Las cifras más recientes revelan que el país enfrenta un déficit habitacional de 1,464,995 viviendas y las limitaciones para acceder a una casa son tales, que se ha vuelto común que muchas parejas jóvenes en Santo Domingo se casen y continúen viviendo con sus padres.
Esto quizás no ocurriría si el país contara con una ley de alquileres que hiciera atractiva la inversión privada en la construcción de viviendas destinadas al arrendamiento. Por el contrario, durante décadas hemos tenido una legislación que desalienta la inversión, al sobreproteger al inquilino y dificultar la recuperación del inmueble por parte del propietario, incluso cuando existen causas justificadas de desalojo, como el impago de la renta o los daños a la propiedad, incluidas modificaciones estructurales no autorizadas. El resultado ha sido un mercado de alquiler frágil y limitado, tanto en número de unidades disponibles como en la calidad de las propiedades, con el agravante de que los precios suelen ser elevados, debido al desequilibrio entre oferta y demanda.
Hoy surge una esperanza de cambio con un proyecto de ley que cursa en el Congreso. Sin embargo, éste aún requiere ajustes para que ese amanecer legislativo se transforme verdaderamente en un nuevo día.
El punto central es que la ley resultante establezca un mecanismo ágil y eficaz para los desalojos, sin menoscabar los derechos del inquilino. Ese mecanismo debe ser especialmente expeditivo en casos de incumplimiento contractual, como la falta de pago, los daños a la propiedad o violaciones al contrato. Se trata de evitar que el propietario quiebre, no por falta de inquilinos, sino, por la imposibilidad de recuperar su propiedad ante un ocupante moroso.
Se estima que los plazos contemplados en el proyecto actual podrían alcanzar los cuatro meses.
Sin embargo, dado que el proceso de conciliación no ha sido incorporado al procedimiento judicial, sino, que se prevé que se realice de forma externa y sin establecer consecuencias ante el incumplimiento de los plazos, el proceso de desalojo podría extenderse aún más. Las mejores prácticas recomiendan que dicho proceso no tome más de un mes y, en ningún caso, supere los dos meses.

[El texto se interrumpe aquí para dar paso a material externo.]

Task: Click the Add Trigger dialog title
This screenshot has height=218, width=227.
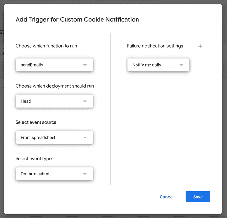Action: 77,19
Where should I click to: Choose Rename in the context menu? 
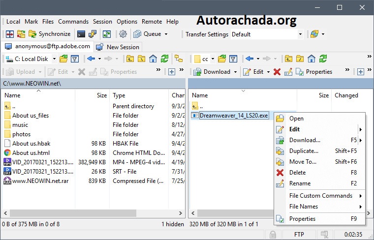[x=300, y=183]
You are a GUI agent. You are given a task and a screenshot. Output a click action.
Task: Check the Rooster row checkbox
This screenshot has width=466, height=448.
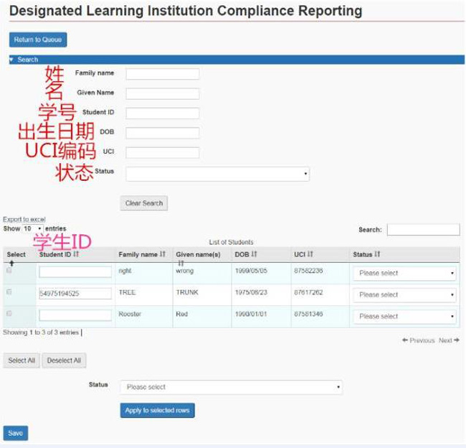(x=9, y=314)
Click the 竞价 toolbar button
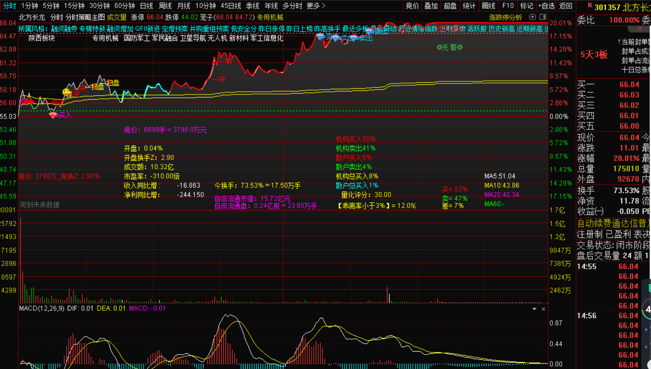The width and height of the screenshot is (651, 369). coord(412,6)
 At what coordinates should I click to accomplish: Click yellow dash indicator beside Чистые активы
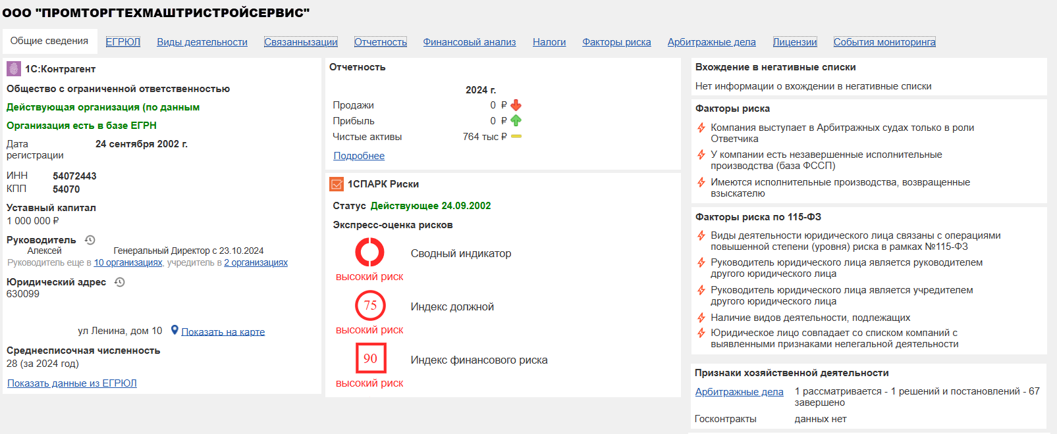[516, 137]
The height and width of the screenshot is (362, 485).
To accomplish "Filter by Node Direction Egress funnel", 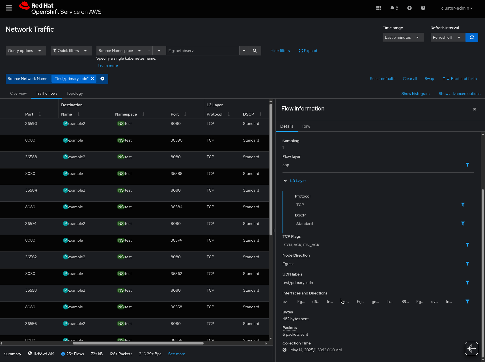I will 467,264.
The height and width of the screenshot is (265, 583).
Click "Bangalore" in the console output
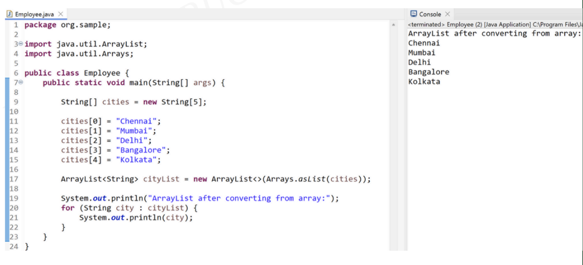tap(429, 72)
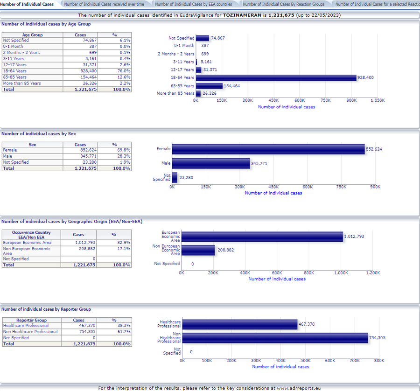Click the Non European Economic Area bar
420x391 pixels.
click(x=198, y=251)
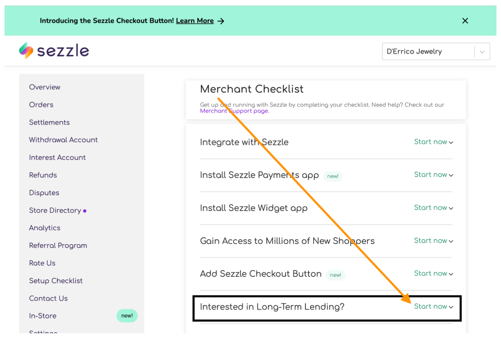Image resolution: width=501 pixels, height=349 pixels.
Task: Click the new! badge next to In-Store
Action: tap(127, 316)
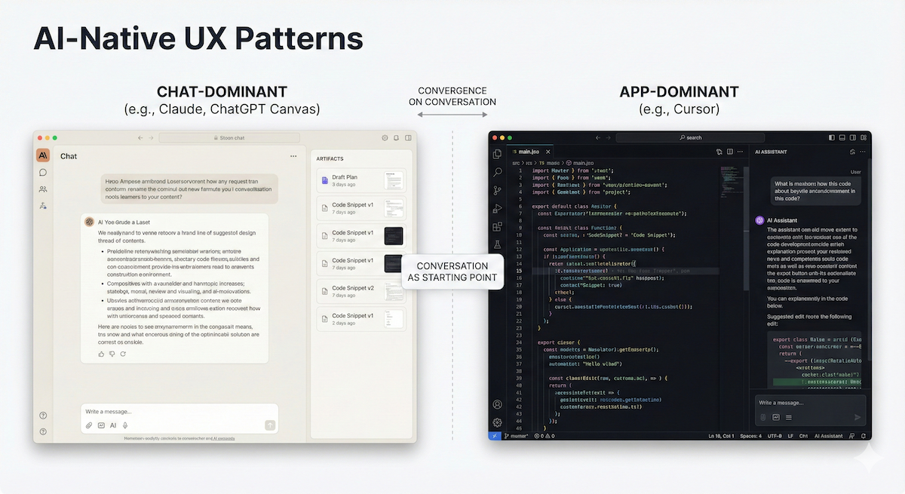Click the paperclip attachment icon in the chat input

point(89,425)
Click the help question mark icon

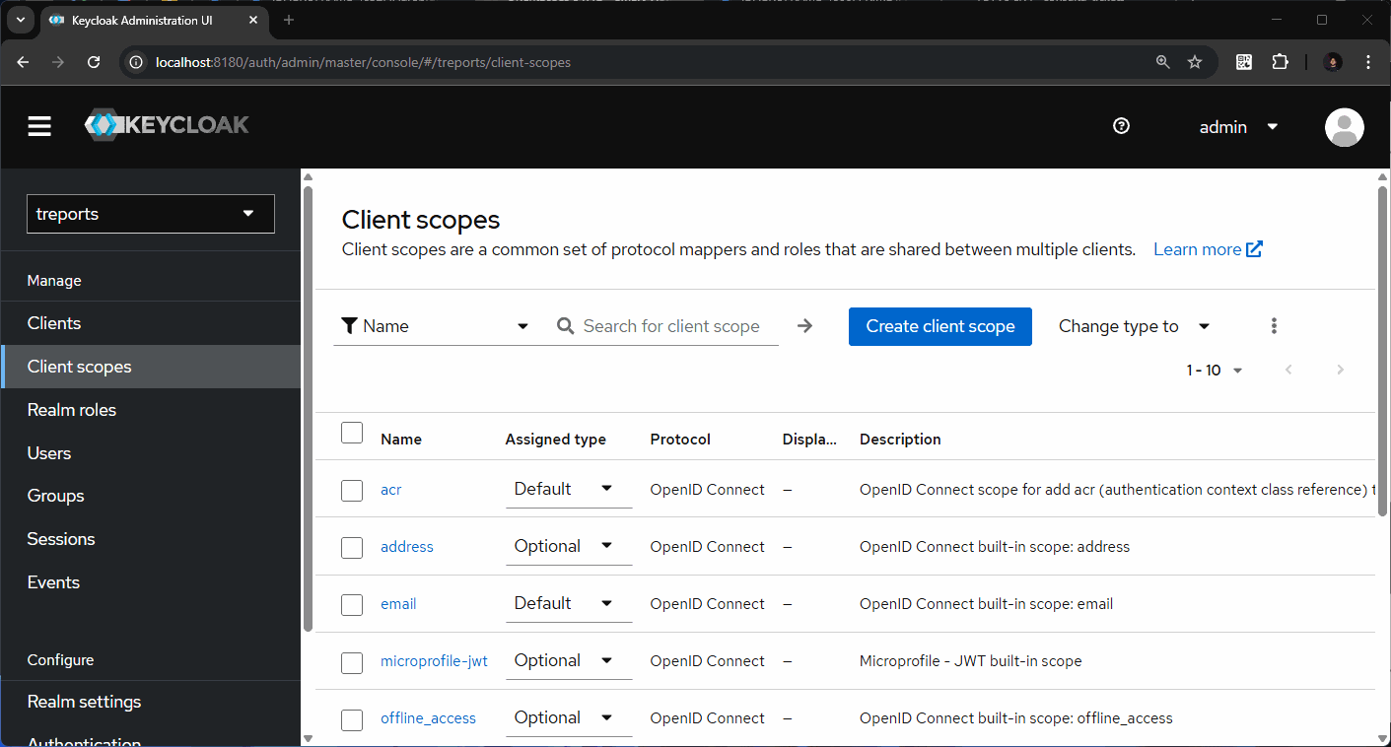(x=1121, y=126)
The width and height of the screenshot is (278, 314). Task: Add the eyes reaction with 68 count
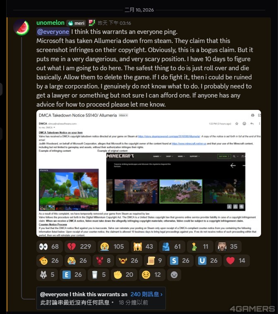(50, 246)
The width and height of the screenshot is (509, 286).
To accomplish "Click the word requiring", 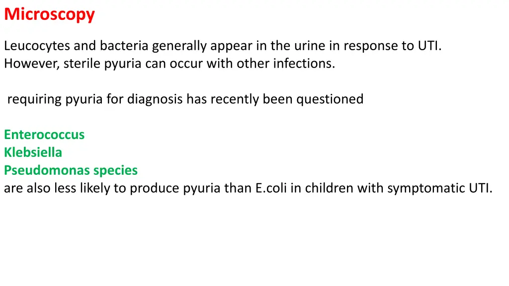I will pos(34,99).
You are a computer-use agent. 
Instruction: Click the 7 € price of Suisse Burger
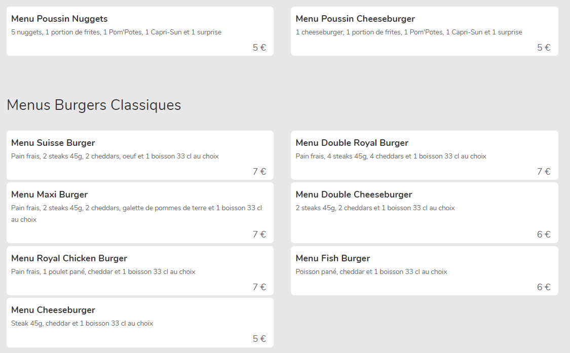(x=259, y=172)
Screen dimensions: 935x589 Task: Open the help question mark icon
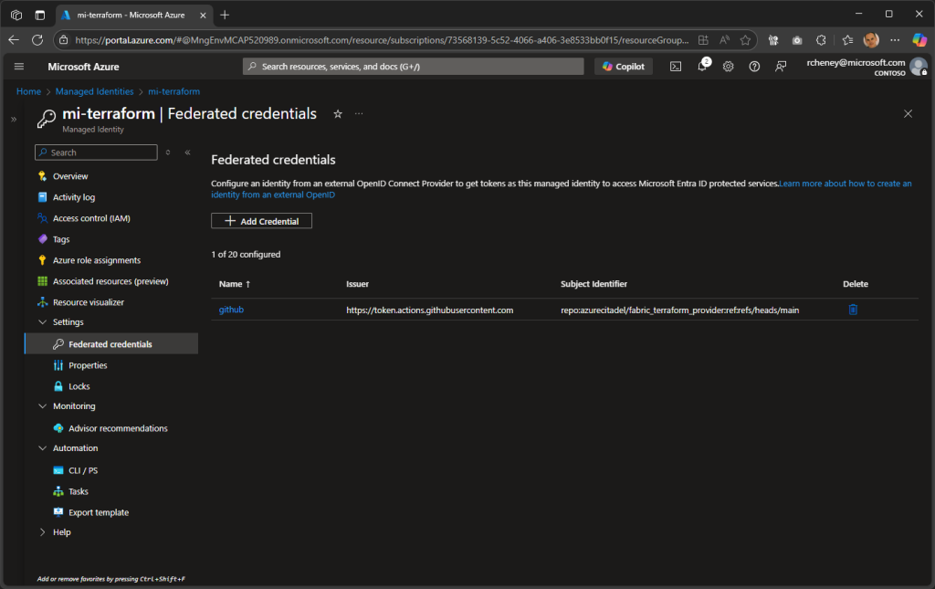coord(754,66)
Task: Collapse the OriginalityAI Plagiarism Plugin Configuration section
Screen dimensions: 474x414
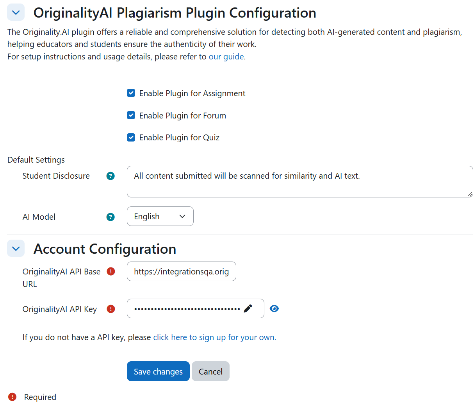Action: click(16, 13)
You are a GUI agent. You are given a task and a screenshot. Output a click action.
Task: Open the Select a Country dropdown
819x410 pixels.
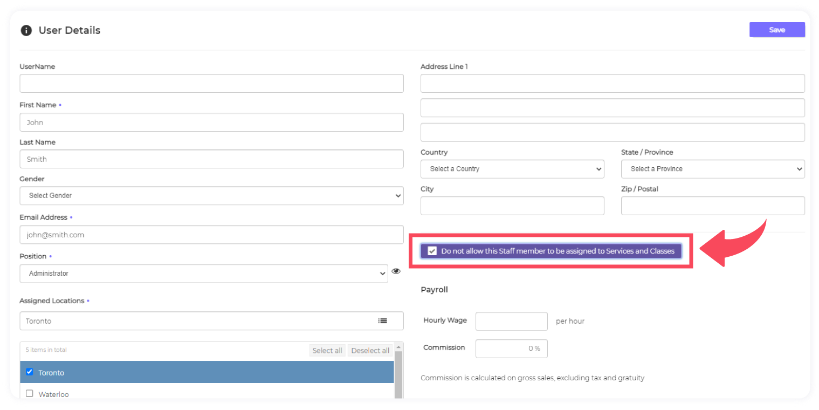coord(512,169)
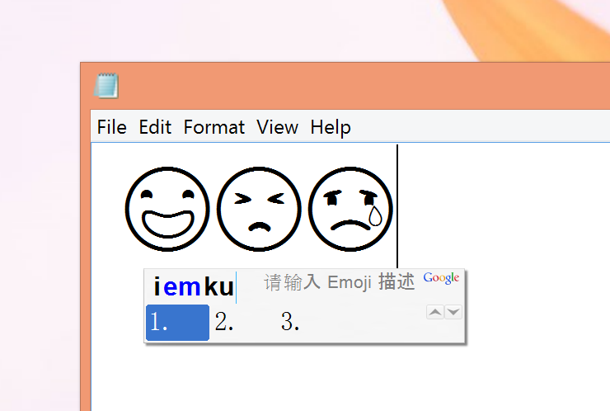Click the crying face emoji with teardrop
This screenshot has width=610, height=411.
tap(350, 209)
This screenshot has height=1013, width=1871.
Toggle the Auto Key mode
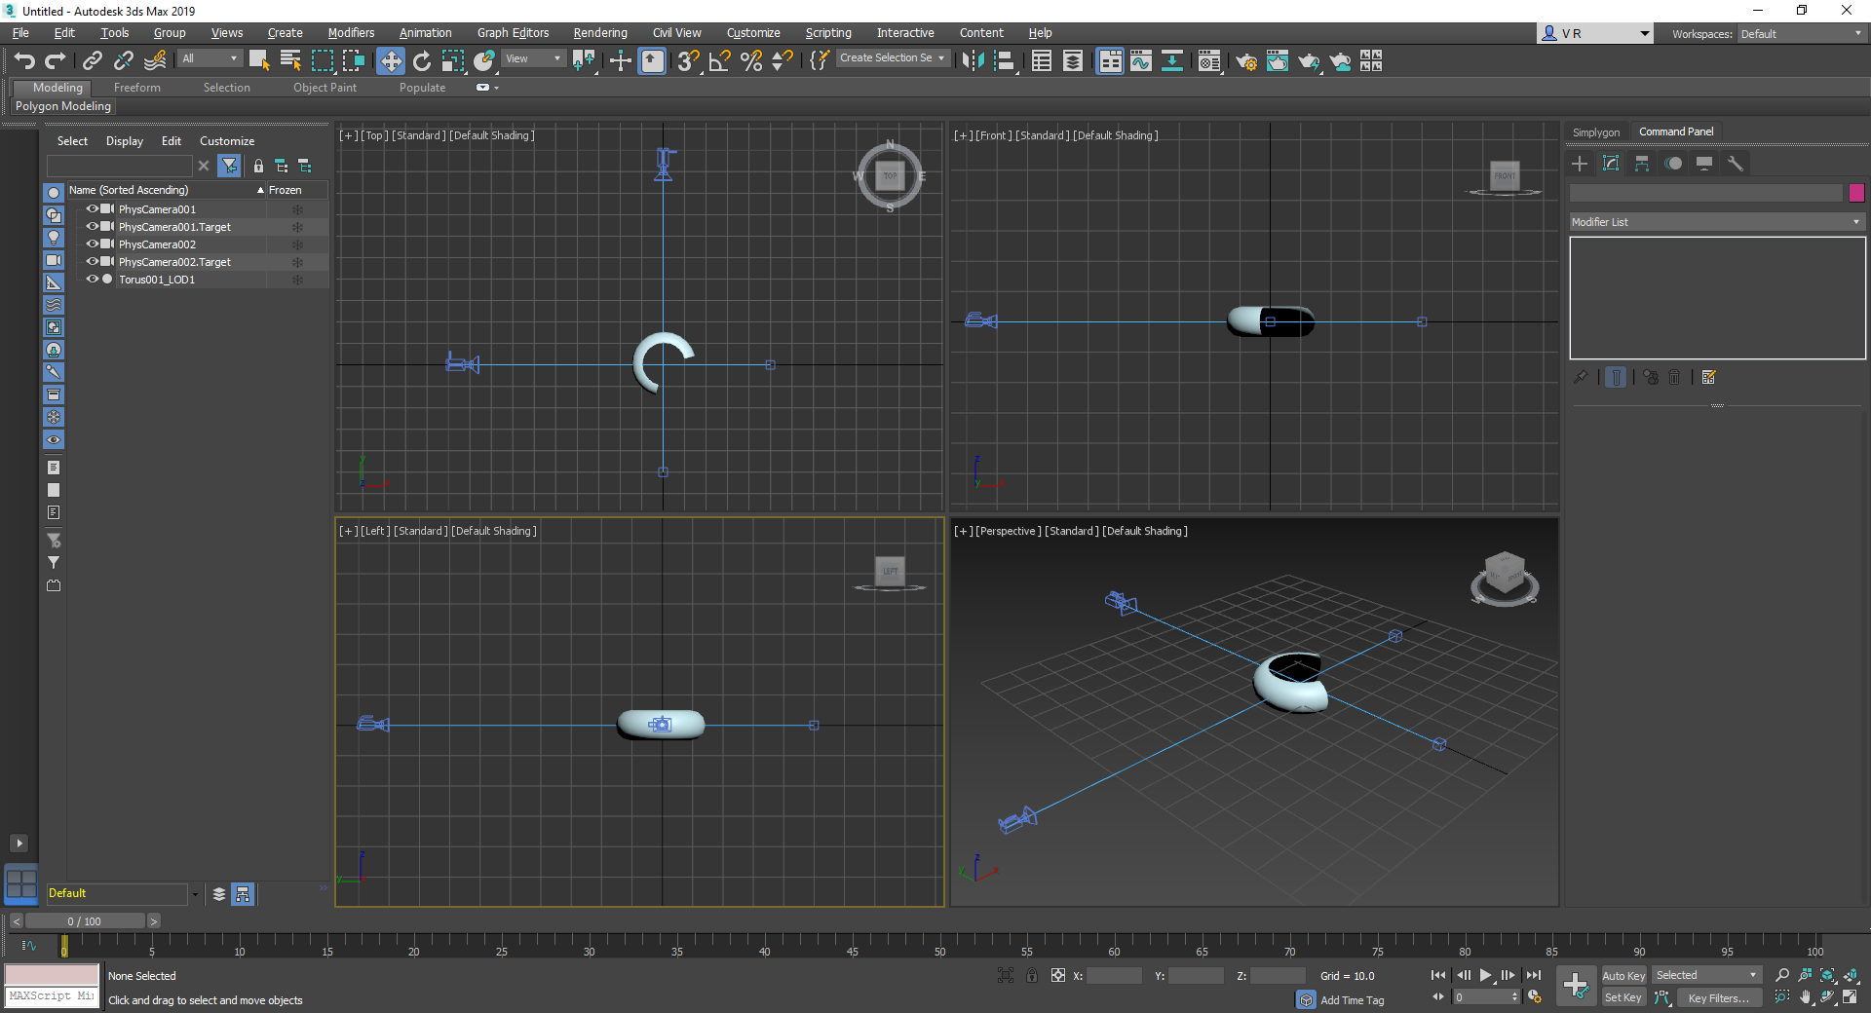pyautogui.click(x=1623, y=975)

Lo esencial es que la ley garantice que el inquilino no se vea forzado a abandonar su hogar con la camisa en una mano y la dignidad en la otra, pero también que el desalojo no se prolongue tanto que deje de ser un proceso judicial y se convierta en una sentencia silenciosa contra quien invirtió su capital en construir hogares para otros y termina atrapado en un goteo lento que vacía sus cuentas y apaga su confianza.